Por falar nelas, o preto e o branco invariavelmente aquarelam de bom gosto e elegância o mais singelo dos roteiros. E, nesse caso, a palheta do fotógrafo Guillaume Schiffman não poderia ser mais apropriada. Sequências como as de Valentin retirando furiosamente lençóis que escondem diversos objetos ou destruindo desesperadamente seu acervo de filmes − repletas de sombras agressivas e quadros inclinados − têm um quê de pesadelo expressionista e sublinham com força a angústia daquele ator em decadência.
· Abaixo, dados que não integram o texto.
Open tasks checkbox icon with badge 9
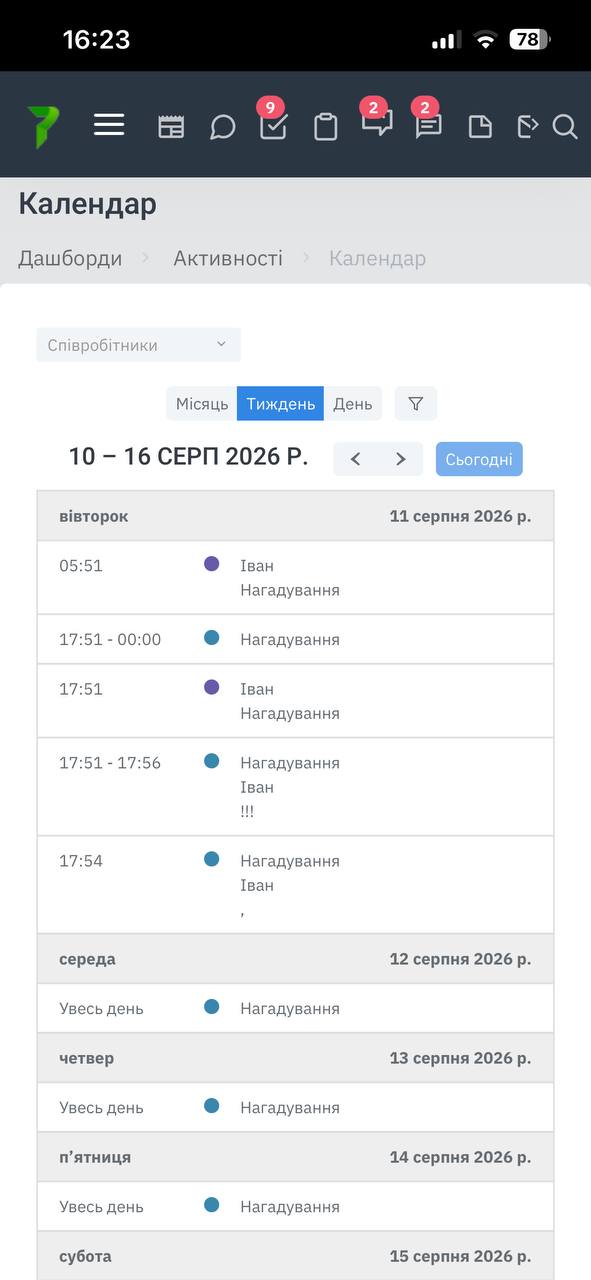 273,126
Ator que é, em síntese, a essência de O artista e talvez uma metáfora-homenagem ao próprio cinema − que muitas vezes arrasa quarteirões e corações, alcança o topo das bilheterias, depois cai vertiginosamente, é engolido pela areia movediça do fracasso, é sentenciado de morte, mas se reinventa, levanta, sacode a areia, sapateia com graça e dá a volta por cima. Como se tudo não passasse de uma grande brincadeira.

E não deixa de ser. Com direito a final feliz e "The End" em letras garrafais.